One thing I really appreciate from my dog is that he doesn't have an extreme slope that many GSD suffer from. I can't believe people intentionally bred their dogs to suffer from this.


----------



## BowWowMeow (May 7, 2007)

He looks like a pb gsd to me. The dad is a bi-color, not a pure black. I guess without papers you'll never know for sure but both parents look pb. 

Your puppy is very cute!


----------



## Belmont (Sep 26, 2012)

BowWowMeow said:


> He looks like a pb gsd to me. The dad is a bi-color, not a pure black. I guess without papers you'll never know for sure but both parents look pb.
> 
> Your puppy is very cute!


Thank you. I'm really proud of him. 

So far he knows sit, lay, paw, go pee/poop, crate, toy (he brings me a toy), and when he is ignoring me, the word "treat" recalls him to me every time at a 100% success rate. 

I haven't taught him stay, roll, or go (go away) yet, but that's next on the list before he starts puppy class at Petsmart in a couple weeks (he gets his last Parvo shot this weekend).


----------



## lhczth (Apr 5, 2000)

Looks like a German Shepherd puppy to me too. Mom and dad look pure. Have fun and enjoy him.


----------



## PatchonGSD (Jun 27, 2012)

looks like purebreds all around to me.

■ What this exercise asks
1/ According to the forum thread about the German Shepherd puppy, what word recalls the puppy every time he ignores his owner?
2/ Carry the forum thread about the German Shepherd puppy forward from its last post.
The data that follows is separate material, unrelated to the forum thread.

■ Given material
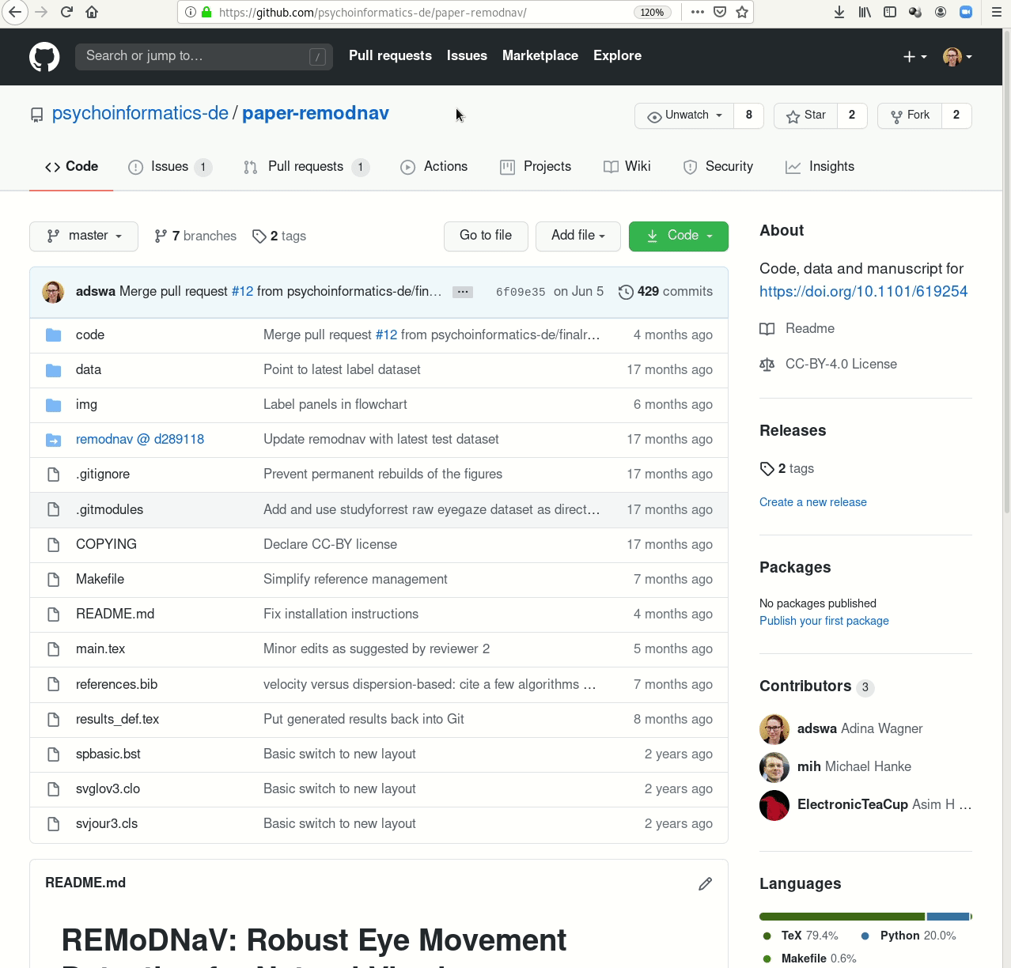Click the GitHub Octocat logo

(44, 57)
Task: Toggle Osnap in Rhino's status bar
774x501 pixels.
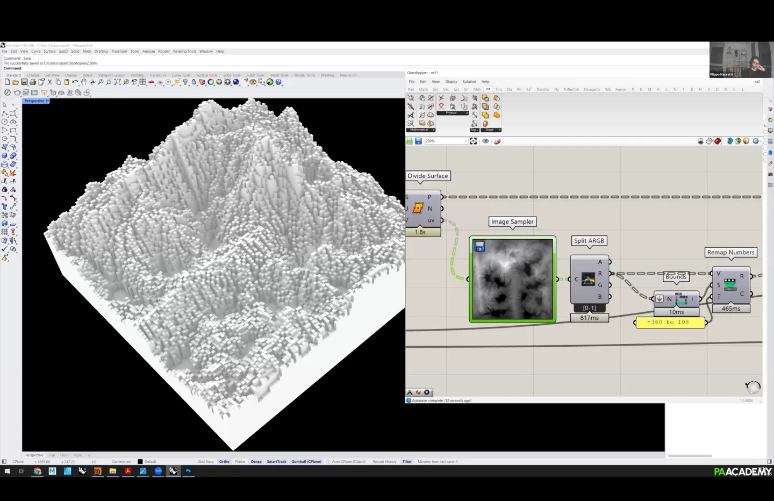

■ Per-task outputs
1/ The word "treat."

2/
----------



## Rerun (Feb 27, 2006)

I think it's funny that you say that black is an acceptable color.  Within the working line GSD's, the sables, blacks, bi-colors are the most common and typically the most desired (at least currently). And as pointed out, dad is a beautiful looking bi color, not a black (note the tan markings on his lower legs) and to be honest looks (just based on external appearance alone) to have much better breeding than the mother. His color and build looks to be much more working lined than the mom. 

To answer your question, yes he appears to be purebred as do both parents.


----------



## 1sttimeforgsd (Jul 29, 2010)

Purebred all around. The male is a bi-color like my boy Ace. :wub:


----------



## blackshep (Aug 3, 2012)

Purebred, and as mentioned papa is a bicolour, and looks like a lovely boy.

You're pup is beautiful, sounds like you two are are like peas and carrots.


----------



## Anitsisqua (Mar 25, 2012)

Dad is handsome. And your boy is adorable. Enjoy! He'll be crashing around like a clumsy bull in a china shop before you know it!


----------



## Belmont (Sep 26, 2012)

Rerun said:


> I think it's funny that you say that black is an acceptable color.  Within the working line GSD's, the sables, blacks, bi-colors are the most common and typically the most desired (at least currently). And as pointed out, dad is a beautiful looking bi color, not a black (note the tan markings on his lower legs) and to be honest looks (just based on external appearance alone) to have much better breeding than the mother. His color and build looks to be much more working lined than the mom.
> 
> To answer your question, yes he appears to be purebred as do both parents.


Thanks for the info. I'm glad to know that the bicolor is desirable within the working line. I didn't know that.


----------



## christinaekenn (Jan 10, 2011)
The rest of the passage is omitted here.